We they never  did fix the problem....the last I talked to them they screwed up my Adobe CC app...in the meantime I called Microsoft because thought it might be a Windows problem.  Just before they called my drive died...and that's what I think the problem was. Microsoft uninstalled everything and it all came back up. When I got a restored disk with all my photos...no problem with LR or anything. Started up in 5 second with no messages. I know that LR is supposed to only work with the program but wouldn't you think they might have thought it was a problem with a drive? Not sure. But it is fixed.

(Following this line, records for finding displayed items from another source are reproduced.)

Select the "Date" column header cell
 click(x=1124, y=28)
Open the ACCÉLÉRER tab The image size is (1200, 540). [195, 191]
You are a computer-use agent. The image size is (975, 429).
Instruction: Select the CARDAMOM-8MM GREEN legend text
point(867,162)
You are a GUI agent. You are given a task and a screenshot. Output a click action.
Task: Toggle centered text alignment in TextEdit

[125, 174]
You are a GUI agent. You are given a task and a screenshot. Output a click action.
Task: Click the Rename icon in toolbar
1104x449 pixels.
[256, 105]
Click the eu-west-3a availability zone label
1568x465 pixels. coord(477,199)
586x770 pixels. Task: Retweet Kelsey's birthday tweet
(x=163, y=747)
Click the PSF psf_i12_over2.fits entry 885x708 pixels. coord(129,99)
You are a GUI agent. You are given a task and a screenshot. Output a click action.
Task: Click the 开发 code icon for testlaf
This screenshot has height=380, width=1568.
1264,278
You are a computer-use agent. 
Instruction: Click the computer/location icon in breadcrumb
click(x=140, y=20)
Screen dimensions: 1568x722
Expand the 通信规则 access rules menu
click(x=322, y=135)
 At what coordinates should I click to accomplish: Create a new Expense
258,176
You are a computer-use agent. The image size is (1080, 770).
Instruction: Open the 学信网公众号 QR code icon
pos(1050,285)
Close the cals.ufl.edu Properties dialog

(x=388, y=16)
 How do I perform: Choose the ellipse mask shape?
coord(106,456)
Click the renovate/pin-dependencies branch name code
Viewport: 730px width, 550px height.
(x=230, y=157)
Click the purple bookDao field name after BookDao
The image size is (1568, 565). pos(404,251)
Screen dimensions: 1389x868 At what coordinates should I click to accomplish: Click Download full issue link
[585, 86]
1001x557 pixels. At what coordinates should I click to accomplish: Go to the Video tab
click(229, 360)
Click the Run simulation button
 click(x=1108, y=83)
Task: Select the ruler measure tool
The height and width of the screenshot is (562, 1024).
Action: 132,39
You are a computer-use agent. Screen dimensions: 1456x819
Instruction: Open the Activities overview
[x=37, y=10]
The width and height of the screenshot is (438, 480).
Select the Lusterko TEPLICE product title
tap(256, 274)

My other problem is I'm annoyed with LR because they called after that I'm sure to try and fix again...called 3 times but we were away. They sent me an email and said they closed my case!!! Don't think that was right but....and I think they owe me 2 months free subscription added to my yearly because I was without for 2 months. I sent a letter to Adobe stating that. We shall see what happens.


----------



## Victoria Bampton (Sep 15, 2018)

Oh that's good news. I'm not sure anyone would have guessed that cause!


----------



## Trihelm (Apr 18, 2019)

Simply as information for anyone else who looks I have established that System Mechanic ( If anyone uses it ) with Real time scans enabled will cause this problem on a 64 bit Windows 10 Machine. Disable Real Tome scans and the problem goes away. There may well be other causes  as well as this one but it might point soemone in the right direction.


----------



## yorkiemom (Apr 18, 2019)

I'm surprised I'm actually getting more answers on this one...it was solved a while ago. LR personnel did not solve and neither did windows. It ended up being the hard drive crashing I think. It's been a while now.


----------